Chloe from the local branch of the non-violent protest group Extinction Rebellion said she was touched to see so many people rallying in solidarity with the students strike for climate, which was inspired by Greta Thunberg who did the first one all by herself a year ago.
"Climate is changing at unprecedented rates, and since the 80s the scientific community has reached a consensus that global warming is due to human made activities and that it is posing an existential threat to humanity," she said.
"We are standing today at a turning point for human civilisation. We might be the only species in the planet's four billion years existence to understand the prospect of our own extinction."
A report from the Intergovernmental Panel on Climate Change published last year warned global warming of 1.5 °C above pre-industrial levels would pose a catastrophic threat to humanity and global ecosystems in the coming years.
"We know this affects our staff not just in work but outside of work," said Glyn Harries from Hackney Unison.
"We have 2,000 workers inside the town hall and the heat is getting unbearable in there in the summer. If that carries on, and we know its going to get worse and worse and worse, it's literally going to make our members' life intolerable in work time. But also we have members from areas we know will be flooded, whether it's Canvey Island in Essex or Bangladesh."
Dan from City Academy, said he was scared of what his future will look like.
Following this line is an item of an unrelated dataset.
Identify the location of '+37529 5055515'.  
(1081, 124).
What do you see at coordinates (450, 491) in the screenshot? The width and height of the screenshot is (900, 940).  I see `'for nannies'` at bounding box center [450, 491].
"I've come to accept the future of my generation will be drastically different to any in living memory," he said.
"We are here because we are terrified, angry and impassioned. We will not stop until we have got what we came here for, and until our futures are what they are meant to be."
At 1pm following a countdown the entire crowd "raised the alarm for the environment", with horns, whistles, bells, cheers and claps, before chants of: "We will win."